Kam für dich nie eine Mannschaftssportart in Betracht?

Im Laufe der Jahre konnte ich mehrere Mannschaftssportarten wie zum Beispiel Fußball oder Basketball ausprobieren. Vor allem in der Schule waren diese Sportarten sehr populär und ich finde sie nach wie vor sehr attraktiv. Auch im Berufsleben halte ich mich für einen ausgesprochenen Teamplayer. Jedoch kann ich in einem Einzelsport alles mit mir selbst ausmachen – es hängt auch gleichzeitig alles an mir. Ich treffe schnell Entscheidungen, von denen abhängt, wie der nächste Ball höchstwahrscheinlich wieder zurückkommt. Auch kann ich durch gute Schläge – oder auch Fehler – schneller lernen oder den Spielzug umstellen, ohne mehrere Personen dafür zu informieren. Es ist wahrscheinlich um einiges leichter, einen Fehler bei jemand anderem zu suchen, als bei sich selbst. Das fällt bei einer Einzelsportart eher weg. Vor allem beim Tischtennis kommt es hauptsächlich auf den Kopf an. Wenn ich mich gut konzentrieren kann und fokussiert bleibe, läuft vieles von selbst. Sobald ich aber anfange, mich durch Kleinigkeiten ablenken zu lassen, wird es komplizierter. In einem Mannschaftssport kann schon mal ein Spieler einen schlechten Tag erwischen oder für eine Weile unkonzentriert sein, ohne dass es gravierende Auswirkungen hat. Ein weiterer Punkt, den ich an einer Einzelsportart und im Speziellen an Tischtennis sehr schätze, ist die Tatsache, dass ich ohne großen Aufwand im Training exakte Spielzüge ausprobieren kann, welche in Wettkämpfen genauso passieren werden.

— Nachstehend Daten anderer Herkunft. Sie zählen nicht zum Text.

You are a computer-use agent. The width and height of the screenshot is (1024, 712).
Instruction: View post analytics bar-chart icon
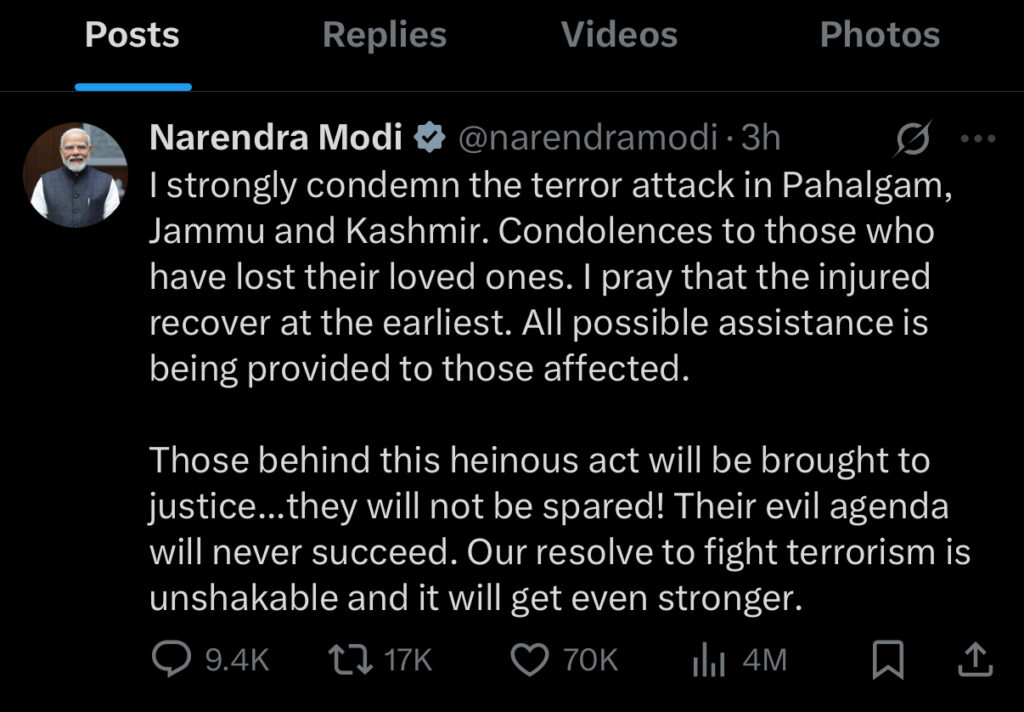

Welche Bands laufen auf deiner Anlage, wenn du dich für Wettkämpfe oder Turniere motivieren willst, und welche hörst du zur Zeit am liebsten?

Es gibt keine Bands, die ich mir speziell vor einem Wettkampf oder einem Turnier anhöre. Was mir im Moment gefällt, wird aufgedreht. Oft geht mir dann eines der zuletzt gehörten Lieder auch während der Matches nicht mehr aus dem Kopf. Das ist für mich nicht wirklich störend – ganz im Gegenteil. Es hilft mir dann, mich zu fokussieren und mich von der Umgebung nicht ablenken zu lassen. Es pusht mich auch kein schneller Song stärker als ein ruhiger oder langsamer. Aktuell laufen GRAY MATTER „Food for thought“, BAD AMERICAN „American dream“, BIKINI KILL „Revolution girl style now“, BIG UPS „18 hours of static“, JUCIFER „If thine enemy hunger“, STRANGE WILDS „Subjective concepts“, Argyle Goolsby „Saturnalia of the accursed“ und viele mehr. Derzeit überkommt mich aber immer öfter die Sammelleidenschaft und es kann gut vorkommen, dass ich zu viele LPs kaufe, ohne die Zeit zu haben, diese richtig durchzuhören.

Siehst du im Sport im Allgemeinen und bei euch im Speziellen eine gute Möglichkeit, Flüchtlingen und Asylbewerbern den Start in unserer Gesellschaft zu erleichtern?

Ich bin generell der Meinung, dass Sport eine gute Plattform darstellen kann, Menschen zusammenzubringen. Ob jung, alt, mit Beeinträchtigung, AsylbewerberInnen, Flüchtlinge ... Das spielt für mich keine Rolle. Wichtig ist es, dass sich Menschen ohne Vorurteile aufeinander einlassen können. Im Fall von Flüchtlingen und AsylbewerberInnen sehe ich schon großes Potenzial, dass der Sport ein gutes Sprungbrett in die Gesellschaft sein kann. Aber gleichzeitig und gleichwertig es ist auch umgekehrt eine Chance für die bestehende Gesellschaft, sich Neuem und Unbekanntem zu öffnen. Ein gegenseitig aufeinander zukommendes und verständnisvolles, respektierendes Miteinander kann jedem Menschen nur von Vorteil sein. Ich sehe es in unserem Verein. Der Sport an sich ist vordergründig der Grund, warum wir uns mehrmals die Woche treffen. Aber vor allem die Gespräche, das miteinander Lachen, über Alltägliches quatschen und nach dem Training noch zusammensitzen – das ist, wenn ich ehrlich bin, eigentlich das Wichtigste. In unseren Verein sind bis jetzt keine Flüchtlinge gekommen. Wir würden sie aber mit Sicherheit mit der gleichen Art empfangen, wie wir es mit anderen Leuten tun, die neu zu uns kommen. Da kann Tischtennis ein gute Verbindung herstellen. Damit man mit dem Spiel starten kann, braucht es nicht viel – es ist nicht wirklich kompliziert zu erklären, es gibt nur ein paar Regeln und man braucht nicht mal einen Schläger oder Ball, da wir immer ein paar davon auf Reserve in unserem Spind haben. Ohne dass man es merkt, kommuniziert man miteinander, und wenn es mit Händen und Füßen ist, ganz egal, man lacht, es wird erklärt, man macht weitere Termine fürs Training aus. Kurz gesagt, man lernt sich gegenseitig kennen und schätzen.